Remy knelt beside the pallet and I stood behind him where I could observe but not get in the way. He laid the stone bowl on the floor and grunted at the boggies in their own language. Then he gently repositioned the female boggie until she lay on her back with her swollen belly bared to us. Boggies live in bogs–as their name implies – and they are usually covered in mud. The female was unusually clean and I wondered if Remy had done it in preparation for the procedure.

Fren, the male boggie, moved closer and took one of his mate’s small hands in both of his. His large eyes brimmed with love but it could not hide the fear I saw in his face.
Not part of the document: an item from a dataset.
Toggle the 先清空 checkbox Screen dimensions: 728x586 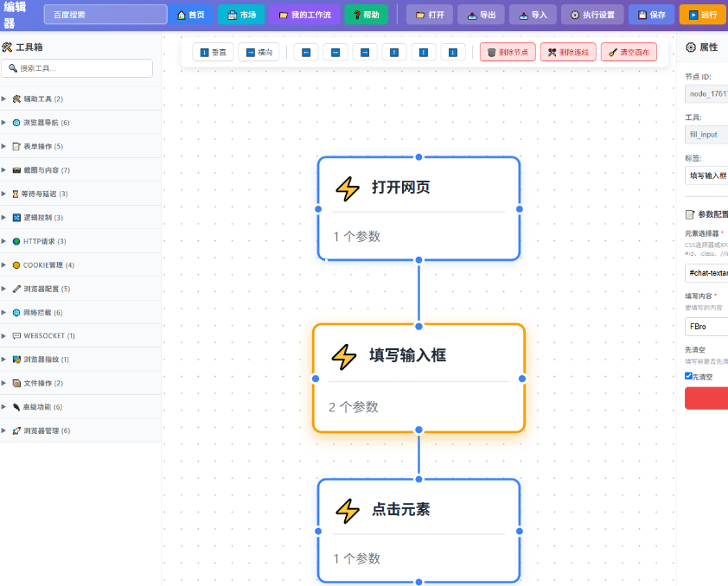[689, 376]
I wanted to tell him it would be okay but he could not understand me, and I wasn’t sure if everything would be alright. According to Remy, boggies normally have easy births, but Mol’s pregnancy had been very difficult. After being ill for months, she was very frail and her baby refused to come. Boggie pregnancies are not like human pregnancies where the baby comes after nine months. If the mother is sick or weak, the body will not go into labor. If the baby is not delivered, both mother and child will die.

I watched as Remy began to smooth the paste over Mol’s extended belly with gentle hands. She stiffened and made a weak mewling sound because her belly was so swollen and tender that the slightest touch hurt her. This close to her, I could sense her pain and fear, and a familiar urge awoke in me; the need to go to her and try to take away the pain. But I trusted Remy and right now he was Mol’s best chance of getting through this. I just clenched my hands and observed.
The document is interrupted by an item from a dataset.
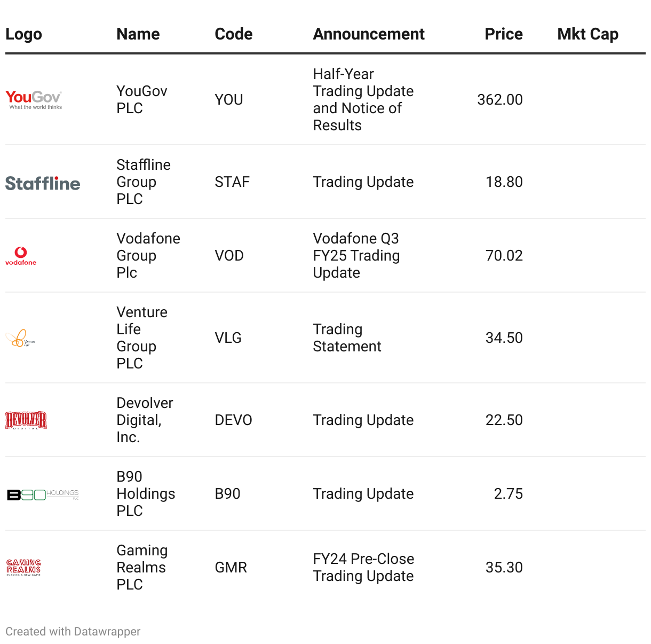651x644 pixels.
Task: Click the Venture Life Trading Statement announcement
Action: pyautogui.click(x=347, y=338)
He finished applying the thick paste and laid the bowl aside. Then he spread his long hands across Mol’s belly and applied the slightest pressure against the bulge that was her unborn child. He started to chant in troll tongue and I only recognized a handful of words, but they were enough to tell me that he was praying. Trolls are deeply faithful to their god and they mix prayer with their magic in whatever they do. I had seen enough of Remy’s abilities to have great respect for his faith and his magic.

The paste soon dried to a brittle shell and I noticed that Mol seemed to be in less pain now and able to bear the weight of Remy’s hands.
Was it working?

Mol’s scream made the hair lift on the back of my neck. I fell to my knees beside Remy as Mol’s stomach began to contract so violently that her whole body shook from it. “What’s wrong?”

“This normal,” he replied, lifting his hands from the boggie. “Baby coming.”

“It’s coming?” I asked dumbly. Mol looked like she was being ripped apart from the inside, not about to deliver a baby. But then I had no idea what was normal for a boggie birth. Like most of the People, boggies are secretive and shy of humans. It was a sign of their gratitude and respect that I was permitted to stay and witness this event. Tears filled my eyes as I watched nature take over and Mol’s body find the strength it needed to bring her baby into the world.